Ao eleger uma única visão como a verdade universal e científica, o positivismo julga como parciais as visões de mundo que expressam outras realidades. Nesse contexto, há uma valorização do que se entende como neutro, que frequentemente corresponde à vivência do grupo dominante, responsável por controlar as estruturas jurídicas e normativas da sociedade, associadas à dimensão estática do pensamento de Comte. Assim, o Direito, inserido nessa dimensão estática da organização social, deve evitar reduzir-se a um instrumento de contenção social.
Essa pretensa neutralidade passa a ser questionada quando grupos historicamente marginalizados ganham voz. Nesse cenário, os lemas da ordem positivista ficam para trás, clama-se que há uma crise de valores. Entretanto, há, na verdade, um interesse legítimo por outros valores sociais, antes invisibilizados e agora analisados com maior atenção, bem como o questionamento de valores que não representam harmonia e progresso, mas sim a manutenção de estruturas de poder. Dessa maneira, a ampliação do diálogo significa um avanço social, ainda que possa ser interpretado, sob uma perspectiva conservadora, como uma forma de parcialidade.

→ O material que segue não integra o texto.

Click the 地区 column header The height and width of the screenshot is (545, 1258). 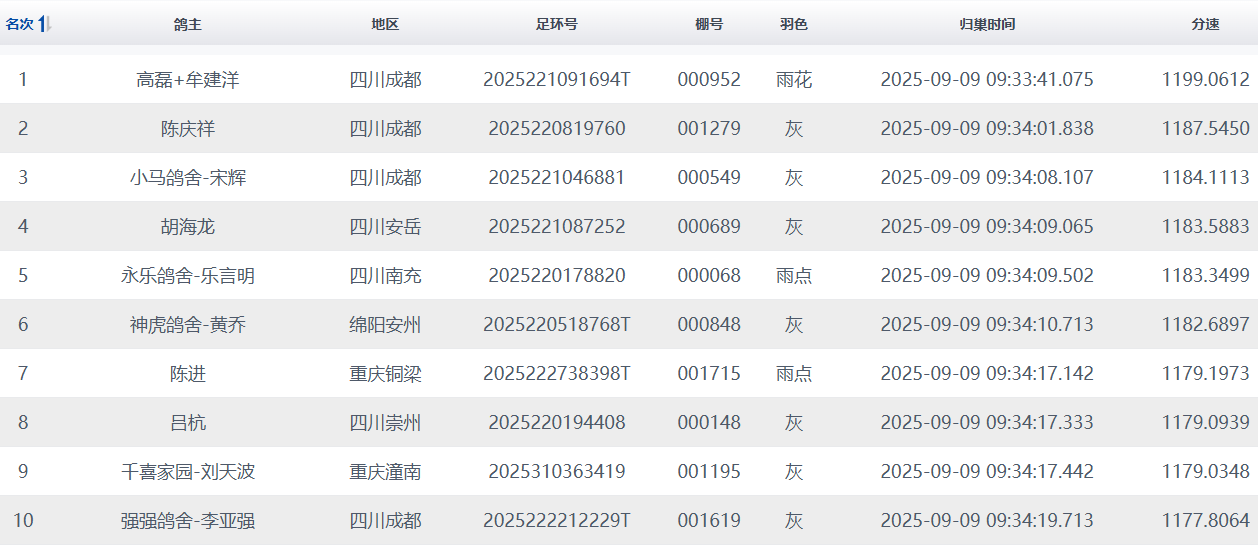pyautogui.click(x=385, y=25)
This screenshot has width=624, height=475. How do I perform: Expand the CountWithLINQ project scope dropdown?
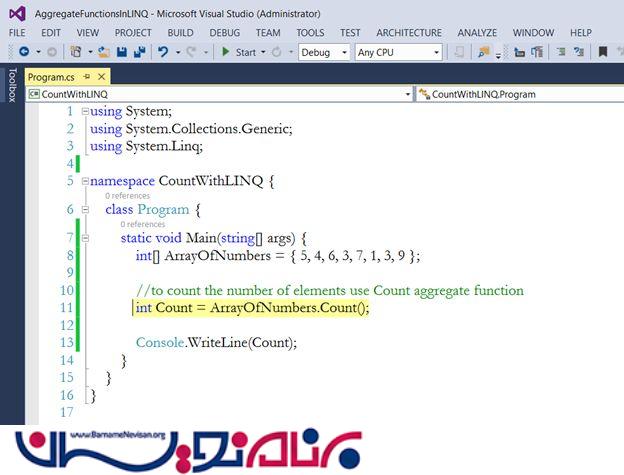pyautogui.click(x=407, y=94)
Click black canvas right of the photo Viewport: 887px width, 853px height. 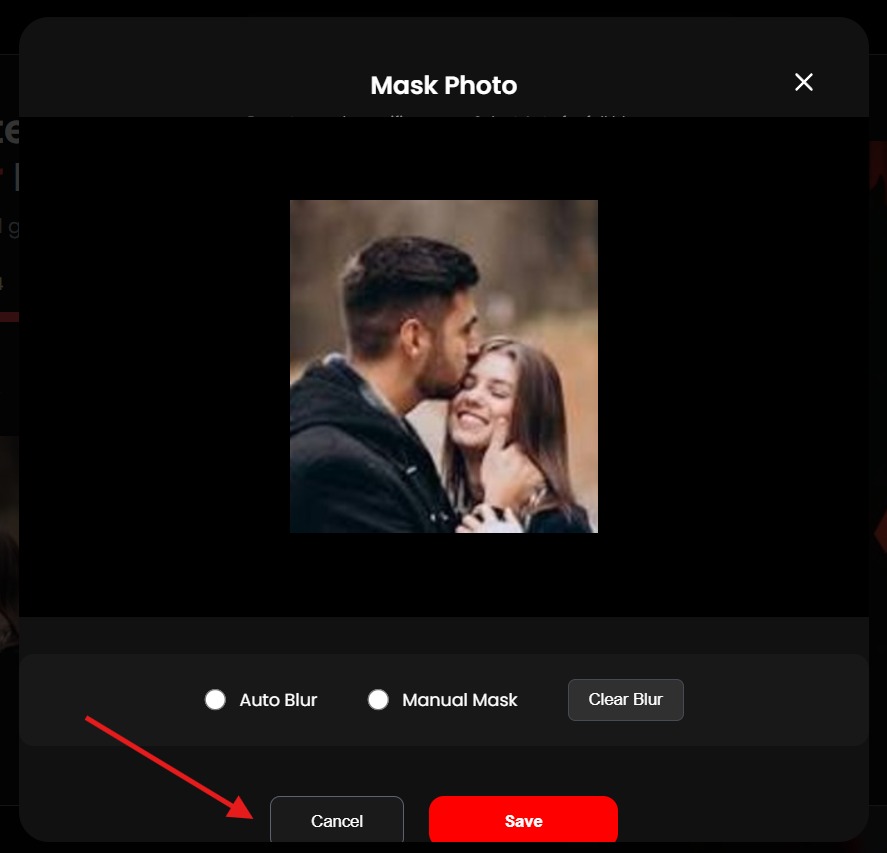[x=730, y=366]
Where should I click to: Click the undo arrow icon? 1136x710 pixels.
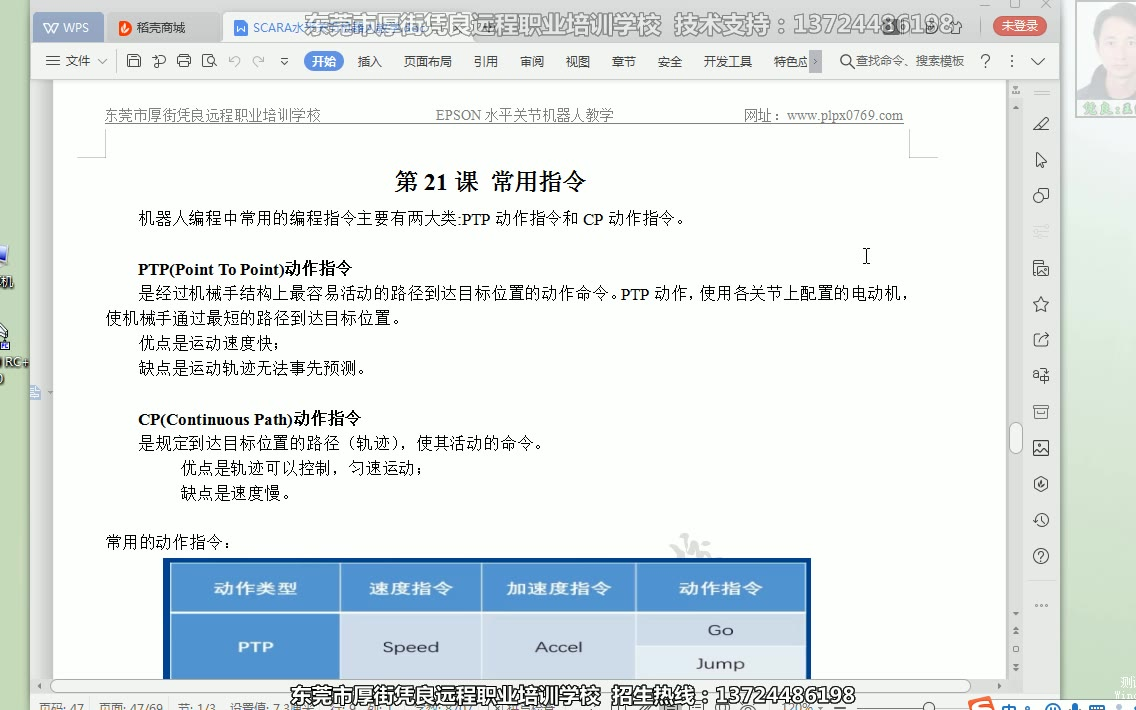click(x=234, y=62)
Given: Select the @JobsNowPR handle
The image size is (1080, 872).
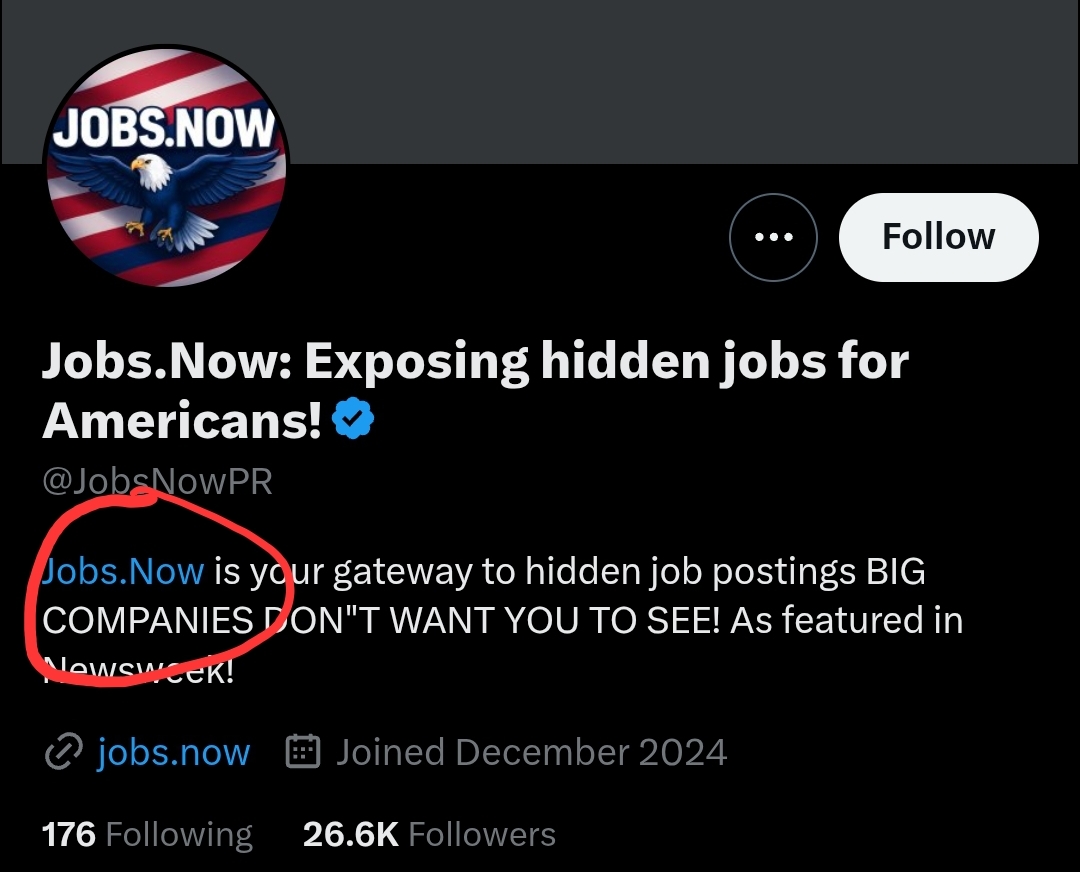Looking at the screenshot, I should point(158,481).
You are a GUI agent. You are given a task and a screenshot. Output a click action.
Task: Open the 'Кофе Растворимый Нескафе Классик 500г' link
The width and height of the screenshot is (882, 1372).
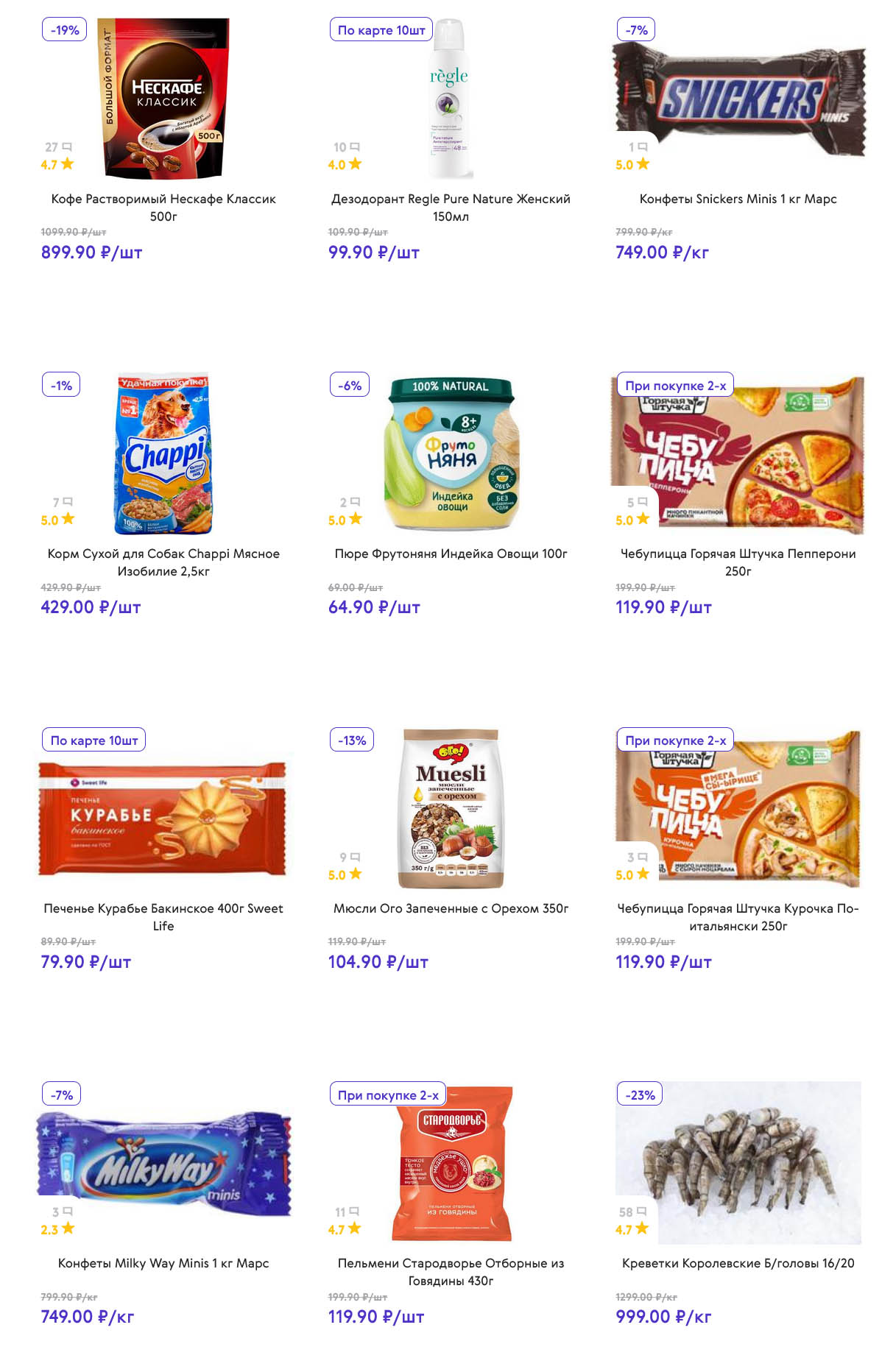click(163, 208)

Além disso, se o Direito for aplicado com uma hermenêutica puramente positivista, há uma forma de preservação de estruturas existentes, mesmo quando marcadas por desigualdades. Se a interpretação jurídica não levar em conta os diversos contextos que compõem a realidade social, baseando-se unicamente na letra da lei, haverá uma lacuna persistente no sistema brasileiro, uma vez que, ainda que estejamos em um sistema democrático, os redatores de leis ainda representam os interesses de uma minoria. Nessa perspectiva, manuais que estimulem, por exemplo, um direito antirracista e antimachista não representam uma parcialidade ou uma crise de valores morais, e sim uma tentativa de tornar a justiça mais adaptada às diferentes realidades do país.